- [EXTRACT TO READ]

Capitalized terms used but not defined in this Warrant shall have the meanings assigned to such terms in the Share Purchase Agreement.

2.

Exercise of Warrant

2.1

The Holder is entitled to exercise this Warrant in whole or in part at any time, or from time to time, commencing on the Closing Date and until the Expiration Time. To exercise this Warrant, the Holder shall deliver to the Company (a) an executed Warrant

 


 

 

Exercise Subscription Form substantially in the form annexed to this Warrant by email or fax ("Exercise Notice"), (b) payment of the Exercise Price for the shares to be purchased, and (c) this Warrant. No ink-original Exercise Notice shall be required. Upon such delivery of the foregoing documents and payment, the Company shall:

 

(a)

allot and issue the Warrant Shares to the Holder, and

 

(b)

immediately, in any event within one (1) Business Day, deliver to the Holder:

 

(i)

certified true copy of the updated register of members of Company reflecting the Holder as the legal owner of the Warrant Shares; and

 

(ii)

original share certificates in the name of the Holder representing the Warrant Shares.

2.2

The Exercise Price shall be paid by wire transfer of immediately available funds to an account designated by the Company, provided that if the Company fails to designate such account at least five (5) days prior to the exercise date, the Holder may pay by wire transfer to the Company Bank Account. The Company shall pay any and all documentary, stamp or similar issue or transfer taxes payable in respect of the issue or delivery of the Warrant Shares; provided that the Company shall not be required to pay any taxes that may be payable in respect of any transfer involved in the issuance and delivery of the Warrant Shares in a name other than that of the Holder.

- [DIRECTIONS]
1) From the warrant text above, list each thing the Holder must deliver to the Company to exercise the Warrant.
2) According to the warrant text above, how many days before the exercise date must the Company designate an account for payment of the Exercise Price?
3) Continue the warrant text above from its last sentence.

- [DATA SECTION]
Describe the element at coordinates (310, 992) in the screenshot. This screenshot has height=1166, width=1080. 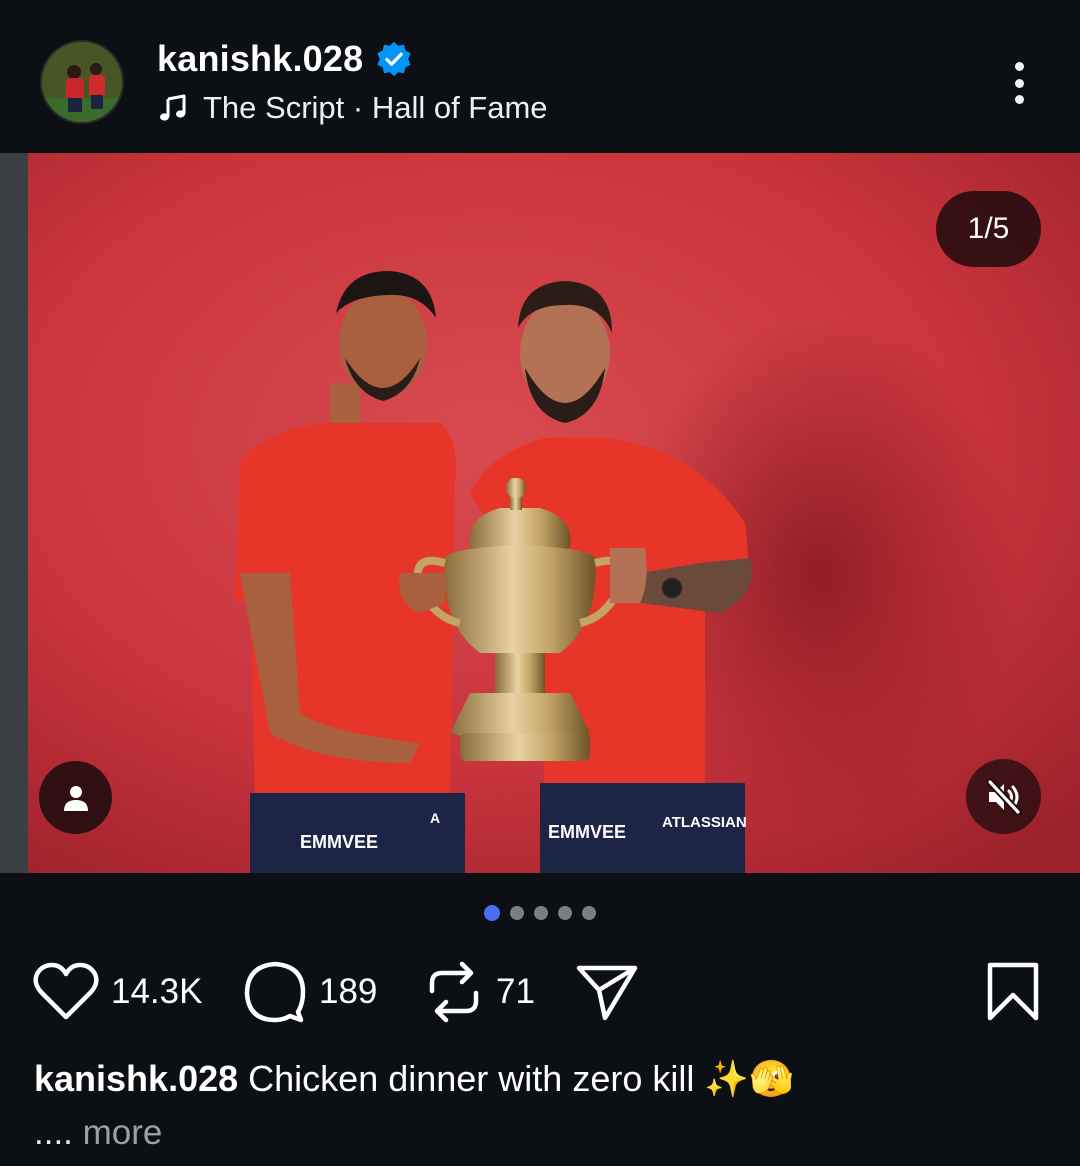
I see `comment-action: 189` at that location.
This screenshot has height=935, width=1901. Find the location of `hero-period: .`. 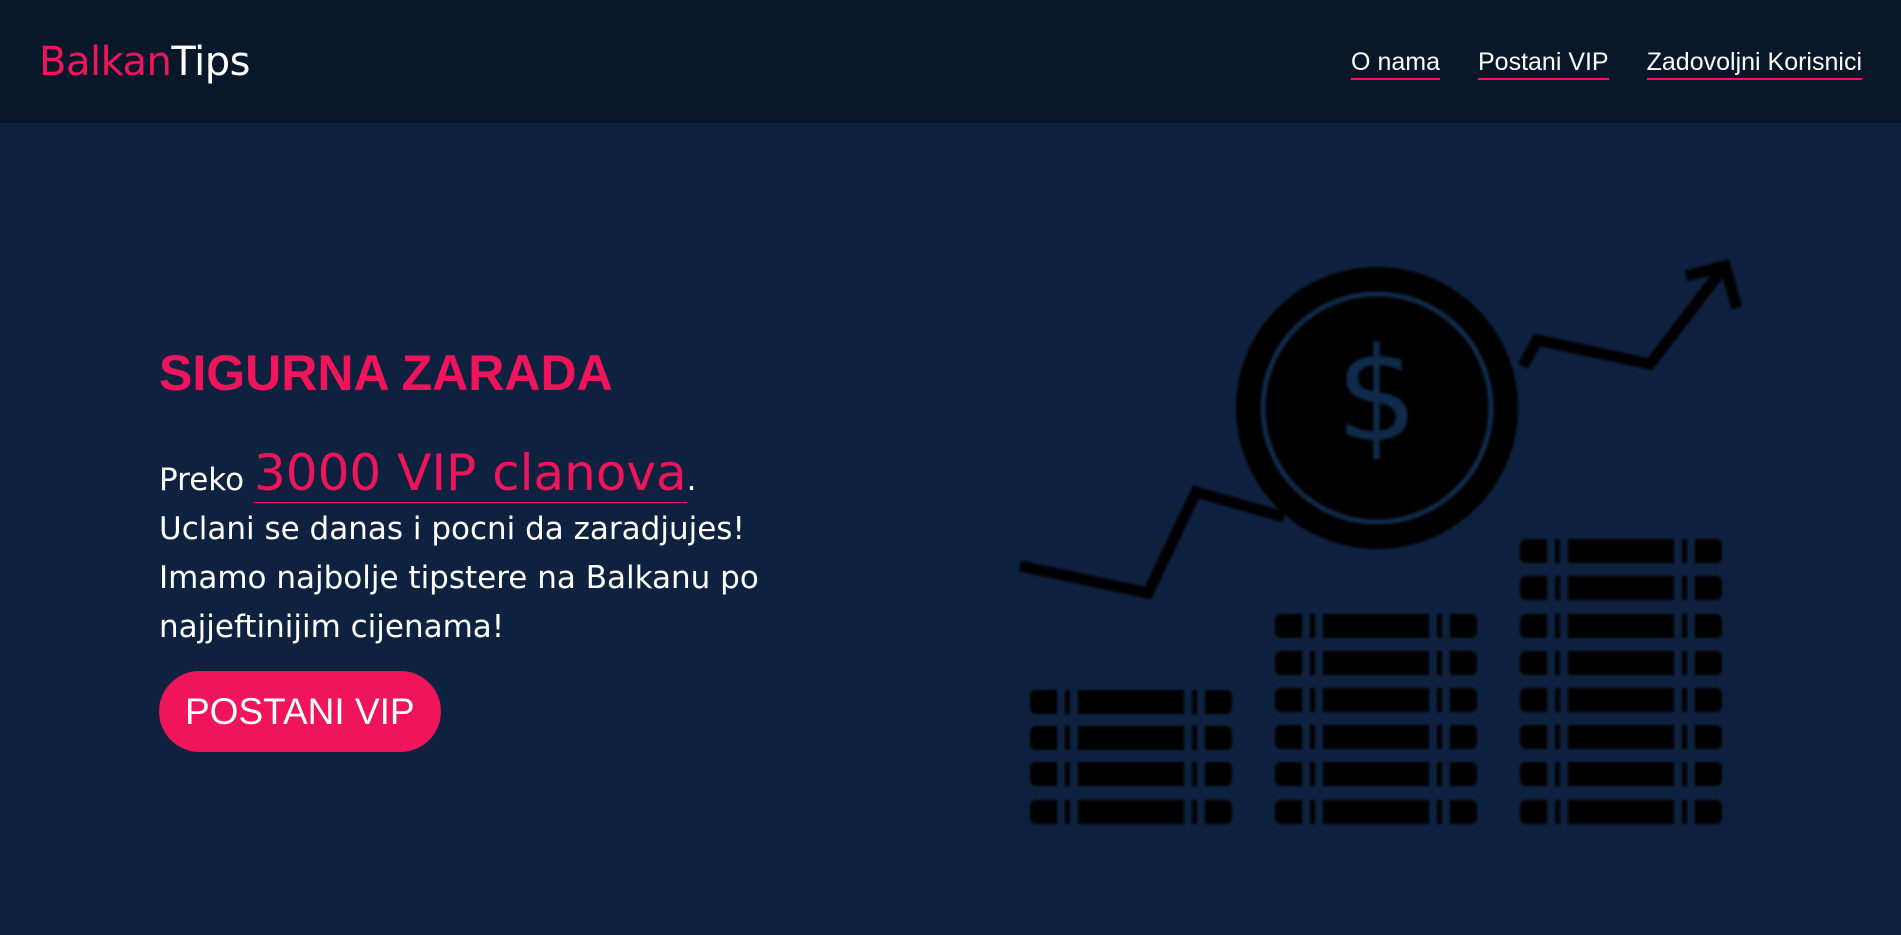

- [ANSWERS TO THE TASKS]
1)
- An executed Warrant Exercise Subscription Form, sent by email or fax (the "Exercise Notice")
- Payment of the Exercise Price for the shares to be purchased
- This Warrant

2) At least five (5) days before the exercise date.

3)
2.3

If the Holder exercises this Warrant in part, this Warrant shall be surrendered by the Holder to the Company and a new Warrant of the same tenor and for the unexercised number of Warrant Shares shall be executed by the Company as promptly as reasonably practicable. The Company shall register the new Warrant in the name of the Holder or in such name or names of its transferee as may be directed in writing by the Holder and deliver the new Warrant to the Person or Persons entitled to receive the same as promptly as reasonably practicable.

2.4

Upon surrender of this Warrant in conformity with the foregoing provisions, the Company shall transfer to the Holder of this Warrant appropriate evidence of ownership of the Ordinary Shares or other securities to which the Holder is entitled, registered or otherwise placed in, or payable to the order of, the name or names of the Holder or its transferee as may be directed in writing by the Holder, and shall deliver such evidence of ownership and any other securities to the Person or Persons entitled to receive the same.

2.5

The Company shall not close its shareholder books or records in any manner which prevents the timely exercise of this Warrant, pursuant to the terms hereof.

3.

Restrictive Legend

Certificates representing Warrant Shares and any other securities to be issued pursuant to this Warrant shall bear a legend substantially in the form of the legend set forth on the first page of this Warrant to the extent that and for so long as such legend is required pursuant to applicable securities and other laws, including the requirements of the United States securities laws, notwithstanding any resale registration of the Warrant Shares.

 


 

 

4.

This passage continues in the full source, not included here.